An aura of fin de siècle haunts art, literature, culture, perhaps most of all, education. The complaints are familiar: students don’t read, students are culturally illiterate, students don’t know history. The painter David Ligare, a California classicist now in his early 70s, has a message for them.
For the last forty years, Ligare has produced what he calls “history paintings,” “narrative paintings,” or “literate paintings” based on ancient Greco-Roman culture and literature. In the beginning, Ligare says, “… making paintings of people in historical clothes was very problematic. That was one of the reasons I did it. It was dangerous, it was totally against the art laws. And thirty years on, it still is challenging. How to see outside the gravity of our own time ….”
The need for students “to see outside the gravity of our own time” has never seemed more urgent. They are marooned in cyberspace’s perpetual now, cut off from both the past and the future. As Ligare says, “What we need … is a renewed desire for knowledge, `desire’ being the operative word.” We all are surfeited with “information” and “data” but starved for knowledge. Ligare suggests that “… for the true explorers, it’s a good time to look again at the past for some permanence in a very impermanent world.”
When Ligare looked at the past, “One of the earliest realizations for me was that the essence of Classicism is balance – the balance between opposing forces — say, Apollonian order and Dionysian chaos.”
His “Hercules Protecting the Balance Between Pleasure and Virtue,” almost five feet square, depicts a naked Hercules blocking Virtue, a white-robed man wielding a club, from striking Pleasure, a nude female helpless on the ground. Ligare warns, “Hercules must not choose one over the other, but must incorporate them both.” The confrontation occurs not in Greece but in a Central California landscape suffused with golden afternoon sunlight. Hard choices and the conflict between virtue and pleasure are perpetual, not limited to time or place.
In an email, Ligare told me:
I believe that much if not most of [modern and contemporary art] is now academic and because all things shocking and transgressional have become clichés, I believe that going `in’ is the answer.
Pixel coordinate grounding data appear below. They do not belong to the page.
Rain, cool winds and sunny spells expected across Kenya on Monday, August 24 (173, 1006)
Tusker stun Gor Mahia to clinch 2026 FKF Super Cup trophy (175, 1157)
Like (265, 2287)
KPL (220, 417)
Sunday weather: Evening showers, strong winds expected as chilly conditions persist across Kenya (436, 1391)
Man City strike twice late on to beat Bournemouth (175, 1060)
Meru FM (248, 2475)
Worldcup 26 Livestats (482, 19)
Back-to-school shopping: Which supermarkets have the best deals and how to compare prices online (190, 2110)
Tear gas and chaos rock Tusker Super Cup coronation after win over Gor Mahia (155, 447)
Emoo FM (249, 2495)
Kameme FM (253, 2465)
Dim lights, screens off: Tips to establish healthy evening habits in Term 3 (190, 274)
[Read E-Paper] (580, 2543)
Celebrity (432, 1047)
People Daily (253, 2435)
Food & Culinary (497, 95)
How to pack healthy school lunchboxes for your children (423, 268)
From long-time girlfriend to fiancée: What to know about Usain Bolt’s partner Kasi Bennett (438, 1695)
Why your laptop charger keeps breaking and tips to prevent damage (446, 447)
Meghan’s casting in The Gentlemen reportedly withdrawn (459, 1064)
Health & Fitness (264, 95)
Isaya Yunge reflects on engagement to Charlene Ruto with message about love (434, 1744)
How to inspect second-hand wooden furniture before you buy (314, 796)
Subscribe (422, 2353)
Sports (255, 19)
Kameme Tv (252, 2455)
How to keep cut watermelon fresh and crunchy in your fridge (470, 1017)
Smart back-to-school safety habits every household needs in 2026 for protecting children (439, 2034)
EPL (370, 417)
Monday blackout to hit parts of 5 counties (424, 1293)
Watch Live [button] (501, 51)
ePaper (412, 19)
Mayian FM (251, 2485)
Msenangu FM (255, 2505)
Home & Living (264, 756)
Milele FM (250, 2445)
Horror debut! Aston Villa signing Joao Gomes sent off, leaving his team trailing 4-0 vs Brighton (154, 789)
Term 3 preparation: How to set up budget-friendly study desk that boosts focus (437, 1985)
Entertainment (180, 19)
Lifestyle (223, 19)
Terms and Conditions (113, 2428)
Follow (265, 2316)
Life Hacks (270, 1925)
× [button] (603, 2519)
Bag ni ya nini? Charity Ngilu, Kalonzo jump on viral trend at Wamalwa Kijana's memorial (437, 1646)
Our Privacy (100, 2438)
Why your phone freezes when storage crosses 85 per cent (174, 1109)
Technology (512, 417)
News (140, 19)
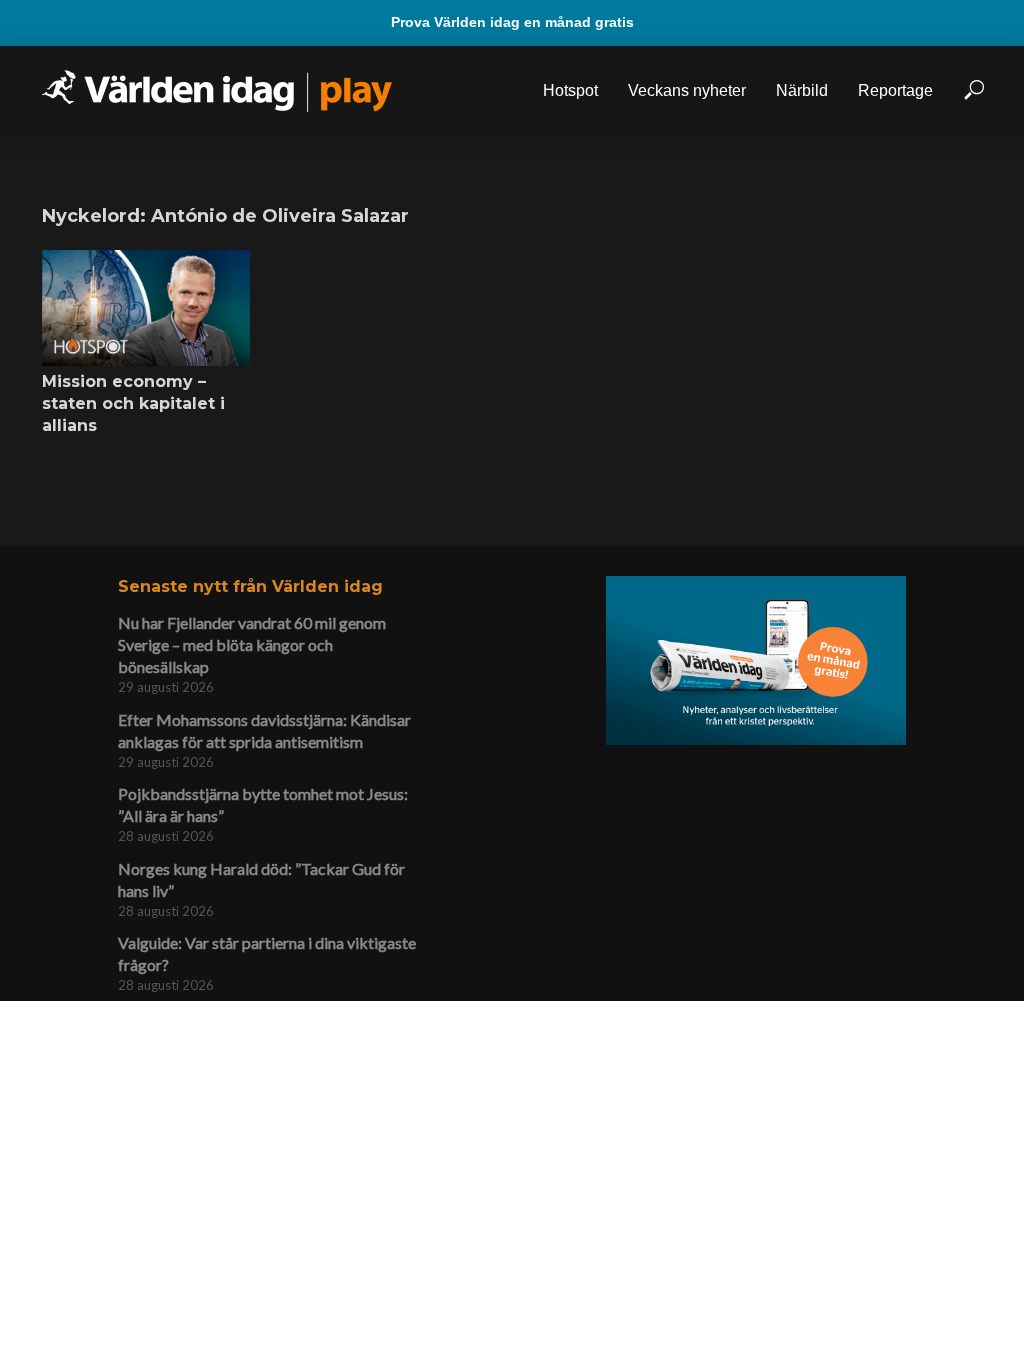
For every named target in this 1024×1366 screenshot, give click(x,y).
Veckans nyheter (687, 90)
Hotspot (570, 90)
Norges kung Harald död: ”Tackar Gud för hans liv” (261, 879)
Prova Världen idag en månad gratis (512, 22)
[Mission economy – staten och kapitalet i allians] (146, 308)
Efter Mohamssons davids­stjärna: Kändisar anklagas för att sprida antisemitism (264, 730)
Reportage (895, 90)
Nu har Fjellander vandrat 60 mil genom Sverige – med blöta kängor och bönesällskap (252, 644)
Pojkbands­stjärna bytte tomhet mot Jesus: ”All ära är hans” (263, 804)
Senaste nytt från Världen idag (250, 586)
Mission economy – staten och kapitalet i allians (133, 403)
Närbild (802, 90)
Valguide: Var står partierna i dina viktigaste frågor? (267, 953)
By `in’ I don’t necessarily mean back but `back’ is where the true thinkers are and we need art that thinks.
“Penelope” pictures Odysseus’s wife who waits 20 years for his return from the Trojan War. She sits in a chair on a patio overlooking the sea. She is the still point of a universe swirling with heroes, gods, prophecies, and war. The composure, patience, and resolve in her face are unsettling, inspiring. Like many of his paintings, “Penelope” is ancient. And immediate. And eternal.
Understanding the interdependence of high culture, ideals, balance, transcendence, and education is, I believe, crucial. Art could be the key. Ligare says:
… the potential rekindling of this desire [for knowledge] is the job of culture. The common consensus is that culture reflects society but I believe that it can also help to direct it. I truly think that one of the most important things that can be done in art today is to reinvest paintings with a kind of literate life. The literate picture might just inspire people to read and to think more analytically.
Helping students to aspire and to know is every college’s responsibility, but, Ligare says, “what is most important is creating an art that inspires our society to once again wish to imitate not just appearances but excellence itself — the innate excellence of the human spirit ….”
That’s a message today’s students need to hear.